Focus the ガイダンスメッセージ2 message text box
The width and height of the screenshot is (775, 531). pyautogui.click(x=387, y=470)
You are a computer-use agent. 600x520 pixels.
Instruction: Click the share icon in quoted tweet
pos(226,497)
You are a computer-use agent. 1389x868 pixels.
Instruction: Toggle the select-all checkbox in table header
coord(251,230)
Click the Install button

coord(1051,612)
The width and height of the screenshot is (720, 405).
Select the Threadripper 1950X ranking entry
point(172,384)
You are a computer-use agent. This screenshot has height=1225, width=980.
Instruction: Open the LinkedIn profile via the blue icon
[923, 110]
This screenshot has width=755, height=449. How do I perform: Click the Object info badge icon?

------

Assigned task
All lines from the one containing "Instruction: Toggle the" to the last line above should be reproduced exactly, and no other lines should be given.

Exercise result
Instruction: Toggle the select-all checkbox in table header
coord(251,230)
Click the Install button

coord(1051,612)
The width and height of the screenshot is (720, 405).
Select the Threadripper 1950X ranking entry
point(172,384)
You are a computer-use agent. This screenshot has height=1225, width=980.
Instruction: Open the LinkedIn profile via the blue icon
[923, 110]
This screenshot has width=755, height=449. How do I perform: Click the Object info badge icon?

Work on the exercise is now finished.